The model is saved under ../sandbox/checkpoints/ as a default.

Retrival on PerVL Benchmarks

  1. Download and prepare the data folders and captioning files as explained in the PerVL Benchmark project:
    https://github.com/NVlabs/PerVLBenchmark
    We assume the evaluation set were created under: ../PerVLBenchmark/data
  2. Call the caption_retrival_eval.py script using the trained f_theta model, and the desired dataset as below.
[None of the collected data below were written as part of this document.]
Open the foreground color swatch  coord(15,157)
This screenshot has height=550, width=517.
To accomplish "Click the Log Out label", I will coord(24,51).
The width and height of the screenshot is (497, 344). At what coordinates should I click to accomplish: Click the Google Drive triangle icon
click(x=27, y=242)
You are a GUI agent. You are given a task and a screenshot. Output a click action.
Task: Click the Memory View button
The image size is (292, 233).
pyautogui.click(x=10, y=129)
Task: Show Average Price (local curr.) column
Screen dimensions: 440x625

Note that the model can be found under ../sandbox/checkpoints/, and is identified using a "%YYYY_%mmm_%dd-%HH_%MM_%SS" string (e.g. 2022_07_18-04_00_07) describing its creation time.
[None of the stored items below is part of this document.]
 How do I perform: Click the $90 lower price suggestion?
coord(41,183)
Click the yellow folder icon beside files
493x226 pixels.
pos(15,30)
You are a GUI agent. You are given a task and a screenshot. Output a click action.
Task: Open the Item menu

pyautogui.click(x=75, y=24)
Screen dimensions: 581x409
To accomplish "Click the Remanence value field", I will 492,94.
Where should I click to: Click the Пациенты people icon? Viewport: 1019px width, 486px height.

Youtube_vos retrieval example

WANDB_MODE=offline python caption_retrival_eval.py --data_path=../PerVLBenchmark/data/youtube_vos/retrival_sets/test --set_captions_path=../PerVLBenchmark/annotations/ytvos/cleaned_captions_ytvos_test.csv --captions_path=../PerVLBenchmark/annotations/ytvos/ytvos_joint_captions.csv --batch_size=256 --coeff_gt_object_loss=512 --is_constant_caption_abl=False --is_optimize_token=True --is_short_captions=True --is_token_as_suffix=True --is_train_loader_no_reps=False --is_class_name_folders=True --latent_ep=30 --no_fsl=False  --random_seed=5  --set_size=5  --token_optimize_mode=1 --model_name  2022_07_18-04_00_07

Note that the flag is_class_name_folders is set to True, as the ytvos dataset coarse grained class names are found in their folder name.
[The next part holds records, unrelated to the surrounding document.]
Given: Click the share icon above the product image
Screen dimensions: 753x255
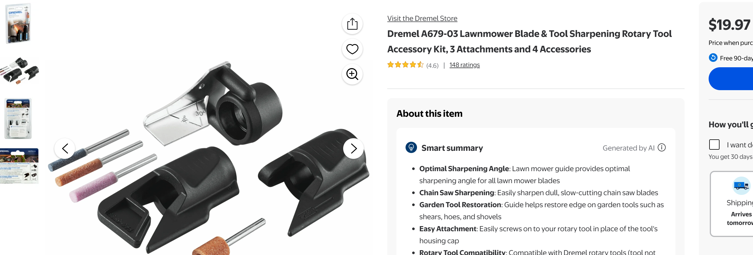Looking at the screenshot, I should pos(352,24).
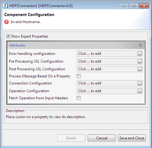Image resolution: width=152 pixels, height=148 pixels.
Task: Uncheck Show Expert Properties checkbox
Action: coord(8,36)
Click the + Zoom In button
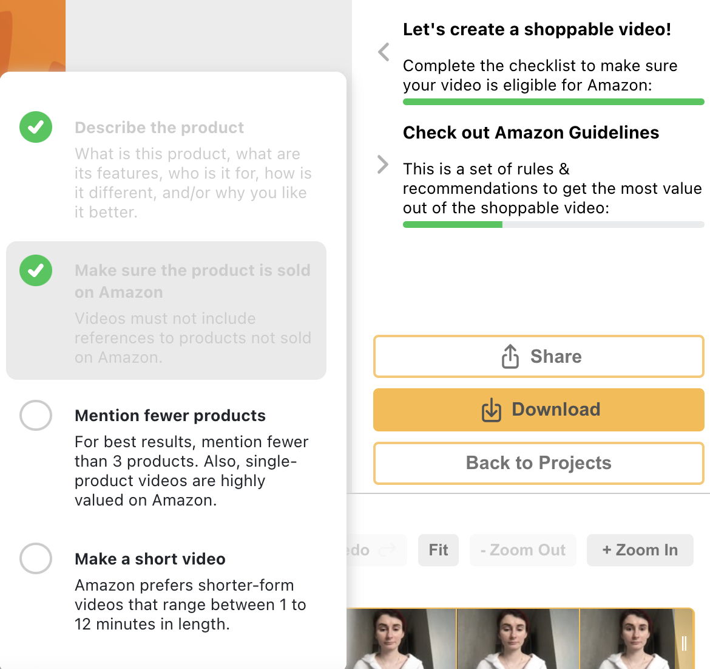This screenshot has height=669, width=710. [x=640, y=551]
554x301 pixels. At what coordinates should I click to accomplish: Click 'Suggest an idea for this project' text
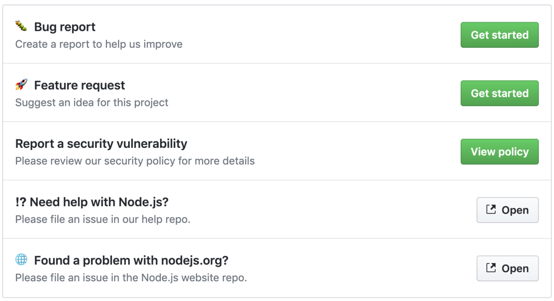click(x=92, y=102)
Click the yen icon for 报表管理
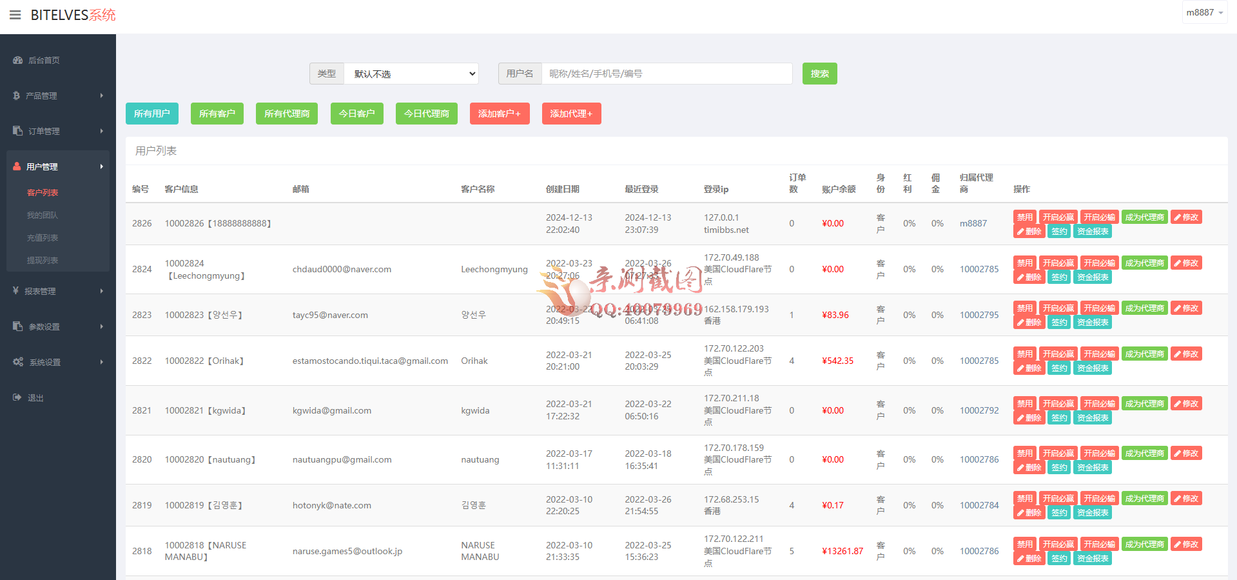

DeepFashion2 retrieval example

WANDB_MODE=offline python caption_retrival_eval.py --data_path=../PerVLBenchmark/data/deep_fashion2/personalized_test --set_captions_path=../PerVLBenchmark/annotations/deep_fashion/test_captions.csv --captions_path=../PerVLBenchmark/annotations/deep_fashion/shortened_deepfashion2_captions.csv --coarse_gained_class_names_path=../PerVLBenchmark/annotations/deep_fashion/train_coarse_grained_names.csv --batch_size=256 --coeff_gt_object_loss=512 --is_constant_caption_abl=False --is_optimize_token=True --is_short_captions=True --is_token_as_suffix=True --is_train_loader_no_reps=False --is_class_name_folders=False --latent_ep=30 --no_fsl=False  --random_seed=5 --set_size=5  --token_optimize_mode=1 --model_name  2022_07_18-04_00_07 

Note that you can also use --captions_path=../PerVLBenchmark/annotations/deep_fashion/detailed_deepfashion2_captions.csv for the detailed caption evalution.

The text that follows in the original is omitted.